Tuesday, February 18th

A LUGUBRIOUS DAY, warm, raining hard—the road out will be a morass. I did Mr. Palmer an injustice. He turned out to be a liberal, warm, kind man. He came really to tell me how delighted he had been to discover my work last summer. He was born in Maine, his father in the “wood business.” And I loved his talk about this father, now retired, who brought himself a house on two acres near Augusta, “one acre of lawn in front and one acre of garden in the back.” Strange how a phrase like that can set one dreaming! I enjoyed the hour and a half very much. I have been feeling tired and dull, having chewed my own fat for maybe a little too long lately. One thing that Mr. Palmer said that touched me was that people who do not read the Bible would miss a great deal in reading my work.
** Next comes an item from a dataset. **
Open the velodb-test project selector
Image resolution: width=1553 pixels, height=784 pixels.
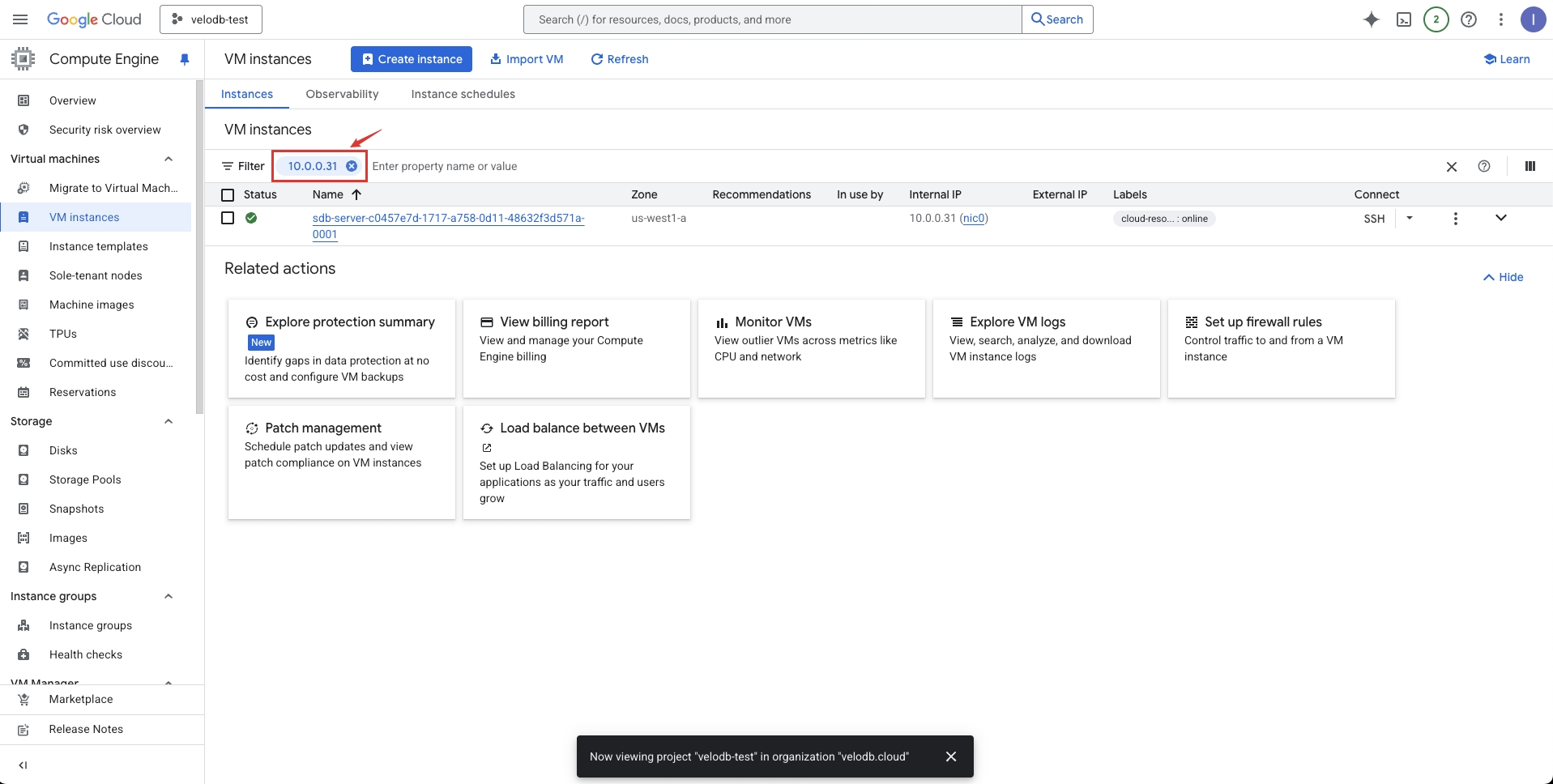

I suppose there are a good many unconscious references and all this goes back to the Shady Hill School. Children who do not learn psalms by heart and are not steeped in the Bible are, in several ways, illiterate.

The other day a letter came from an unknown man who was moved to write to me about my father, after reading the poems about him in my Collected Poems. He says, “I took one course under George Sarton as an undergraduate at Harvard. He was for me a model of what a scholar should be and what I wanted to be. Although he was fantastically learned, he took such joy in his study that it was never labored or pedantic, but rather a means of grace. He was utterly modest and self-effacing: I think he never got over his surprise that so many students wanted to hear him speak on the history of science. And he was kind: when I was in military service in India in 1944 he twice wrote to me, something no other professor did.”

The writer apologized for writing fifteen years after my father’s death, but this letter, keeping a memory green, is far more precious now than it would have been fifteen years ago. So for the second time this year people have come to me to speak of one or the other of my parents with vivid memories they wanted to share.